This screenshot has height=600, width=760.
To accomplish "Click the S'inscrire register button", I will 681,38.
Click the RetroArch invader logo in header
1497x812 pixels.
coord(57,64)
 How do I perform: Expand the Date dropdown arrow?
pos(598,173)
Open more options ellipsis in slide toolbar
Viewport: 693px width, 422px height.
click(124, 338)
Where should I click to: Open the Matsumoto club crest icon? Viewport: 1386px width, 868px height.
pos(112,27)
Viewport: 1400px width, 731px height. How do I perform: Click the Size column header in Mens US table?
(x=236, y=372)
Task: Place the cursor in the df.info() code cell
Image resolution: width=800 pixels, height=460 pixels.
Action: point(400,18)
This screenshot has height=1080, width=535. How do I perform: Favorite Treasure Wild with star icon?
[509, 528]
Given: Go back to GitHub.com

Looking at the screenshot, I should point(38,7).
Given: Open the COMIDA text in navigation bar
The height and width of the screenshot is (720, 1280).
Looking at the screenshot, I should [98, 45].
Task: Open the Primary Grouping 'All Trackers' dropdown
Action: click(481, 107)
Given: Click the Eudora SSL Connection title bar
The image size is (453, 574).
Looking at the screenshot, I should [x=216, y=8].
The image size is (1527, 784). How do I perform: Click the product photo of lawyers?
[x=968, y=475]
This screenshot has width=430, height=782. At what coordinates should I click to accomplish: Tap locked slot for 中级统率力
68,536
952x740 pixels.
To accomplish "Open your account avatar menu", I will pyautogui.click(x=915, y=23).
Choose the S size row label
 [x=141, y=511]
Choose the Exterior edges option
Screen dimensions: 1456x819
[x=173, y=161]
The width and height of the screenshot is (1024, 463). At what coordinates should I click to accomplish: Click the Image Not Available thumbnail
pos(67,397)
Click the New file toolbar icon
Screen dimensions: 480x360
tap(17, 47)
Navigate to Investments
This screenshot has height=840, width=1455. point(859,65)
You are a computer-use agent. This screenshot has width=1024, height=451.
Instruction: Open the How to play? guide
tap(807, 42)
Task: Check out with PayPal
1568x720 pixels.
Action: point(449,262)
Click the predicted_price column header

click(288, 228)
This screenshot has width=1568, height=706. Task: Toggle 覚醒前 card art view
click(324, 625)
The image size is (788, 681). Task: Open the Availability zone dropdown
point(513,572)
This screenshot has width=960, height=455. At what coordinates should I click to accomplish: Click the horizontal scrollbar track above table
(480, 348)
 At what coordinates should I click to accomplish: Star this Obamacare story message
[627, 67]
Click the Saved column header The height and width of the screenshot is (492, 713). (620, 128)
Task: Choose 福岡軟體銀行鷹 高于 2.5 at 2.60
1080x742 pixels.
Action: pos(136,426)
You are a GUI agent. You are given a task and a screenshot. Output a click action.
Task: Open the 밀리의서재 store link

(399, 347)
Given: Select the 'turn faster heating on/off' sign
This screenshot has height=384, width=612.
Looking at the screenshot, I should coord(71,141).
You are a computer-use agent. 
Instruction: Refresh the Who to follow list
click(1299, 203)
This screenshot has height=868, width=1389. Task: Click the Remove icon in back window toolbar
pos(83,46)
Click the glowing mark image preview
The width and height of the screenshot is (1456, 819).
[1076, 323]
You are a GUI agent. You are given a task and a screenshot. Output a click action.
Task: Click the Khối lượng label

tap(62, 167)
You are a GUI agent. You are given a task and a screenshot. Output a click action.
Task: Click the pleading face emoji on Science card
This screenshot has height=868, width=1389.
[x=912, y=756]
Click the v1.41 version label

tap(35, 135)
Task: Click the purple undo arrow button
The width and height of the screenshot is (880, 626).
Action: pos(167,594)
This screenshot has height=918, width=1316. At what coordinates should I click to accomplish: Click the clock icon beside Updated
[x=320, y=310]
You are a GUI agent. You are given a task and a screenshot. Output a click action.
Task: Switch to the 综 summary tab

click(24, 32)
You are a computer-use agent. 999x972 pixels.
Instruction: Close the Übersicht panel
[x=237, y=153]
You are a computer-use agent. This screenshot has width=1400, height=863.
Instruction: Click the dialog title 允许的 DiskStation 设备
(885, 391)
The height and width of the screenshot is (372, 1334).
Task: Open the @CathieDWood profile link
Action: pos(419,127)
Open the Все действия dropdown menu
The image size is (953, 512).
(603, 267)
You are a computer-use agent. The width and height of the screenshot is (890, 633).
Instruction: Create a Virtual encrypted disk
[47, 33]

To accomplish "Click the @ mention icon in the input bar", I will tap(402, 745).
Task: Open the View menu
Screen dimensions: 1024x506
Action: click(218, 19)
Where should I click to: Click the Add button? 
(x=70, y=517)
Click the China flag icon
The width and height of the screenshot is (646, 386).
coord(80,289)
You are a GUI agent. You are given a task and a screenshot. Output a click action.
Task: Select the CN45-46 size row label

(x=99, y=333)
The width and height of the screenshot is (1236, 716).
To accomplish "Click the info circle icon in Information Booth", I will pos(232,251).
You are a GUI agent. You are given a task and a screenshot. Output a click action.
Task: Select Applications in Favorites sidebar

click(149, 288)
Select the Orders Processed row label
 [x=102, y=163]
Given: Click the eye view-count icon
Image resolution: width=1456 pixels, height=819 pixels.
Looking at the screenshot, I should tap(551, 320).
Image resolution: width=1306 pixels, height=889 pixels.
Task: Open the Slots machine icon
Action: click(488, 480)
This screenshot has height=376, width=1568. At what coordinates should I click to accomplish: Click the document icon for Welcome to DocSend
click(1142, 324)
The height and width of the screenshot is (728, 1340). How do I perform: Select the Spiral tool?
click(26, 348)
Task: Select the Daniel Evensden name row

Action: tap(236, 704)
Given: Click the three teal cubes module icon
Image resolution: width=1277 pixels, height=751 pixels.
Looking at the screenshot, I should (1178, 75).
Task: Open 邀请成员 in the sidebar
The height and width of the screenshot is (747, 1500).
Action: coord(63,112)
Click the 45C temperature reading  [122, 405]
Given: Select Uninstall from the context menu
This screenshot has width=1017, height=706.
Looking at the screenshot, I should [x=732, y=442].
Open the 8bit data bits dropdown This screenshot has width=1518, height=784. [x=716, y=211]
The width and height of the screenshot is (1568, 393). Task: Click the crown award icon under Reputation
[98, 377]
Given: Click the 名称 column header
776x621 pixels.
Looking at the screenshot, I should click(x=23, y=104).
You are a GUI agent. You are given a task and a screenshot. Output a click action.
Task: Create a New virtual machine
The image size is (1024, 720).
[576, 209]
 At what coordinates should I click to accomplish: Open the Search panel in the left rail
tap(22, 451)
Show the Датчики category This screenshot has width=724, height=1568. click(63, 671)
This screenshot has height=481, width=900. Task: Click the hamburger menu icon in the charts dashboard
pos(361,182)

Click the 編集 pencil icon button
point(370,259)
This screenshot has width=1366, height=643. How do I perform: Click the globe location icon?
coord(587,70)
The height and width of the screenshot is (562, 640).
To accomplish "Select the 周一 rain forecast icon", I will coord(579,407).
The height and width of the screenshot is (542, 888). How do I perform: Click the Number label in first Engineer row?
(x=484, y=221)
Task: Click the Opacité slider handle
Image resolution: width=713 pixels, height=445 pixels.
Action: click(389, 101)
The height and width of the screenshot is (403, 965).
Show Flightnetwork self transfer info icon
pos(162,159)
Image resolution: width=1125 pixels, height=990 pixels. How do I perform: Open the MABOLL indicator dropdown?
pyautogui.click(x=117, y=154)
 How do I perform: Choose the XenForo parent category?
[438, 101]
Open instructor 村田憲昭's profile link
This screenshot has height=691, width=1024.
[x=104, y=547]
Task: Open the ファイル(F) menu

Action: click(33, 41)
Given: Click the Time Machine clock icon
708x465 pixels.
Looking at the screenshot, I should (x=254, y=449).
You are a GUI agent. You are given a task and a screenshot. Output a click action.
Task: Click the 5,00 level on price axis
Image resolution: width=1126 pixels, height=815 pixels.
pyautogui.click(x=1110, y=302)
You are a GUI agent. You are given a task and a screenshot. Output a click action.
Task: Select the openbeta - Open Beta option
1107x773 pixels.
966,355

Aim of the exercise - Make a copy of each line in the records above that has the word "will".

Answer below -
To accomplish "Click the S'inscrire register button", I will 681,38.
To accomplish "Open your account avatar menu", I will pyautogui.click(x=915, y=23).
To accomplish "Click the @ mention icon in the input bar", I will tap(402, 745).
To accomplish "Click the info circle icon in Information Booth", I will pos(232,251).
To accomplish "Select the 周一 rain forecast icon", I will coord(579,407).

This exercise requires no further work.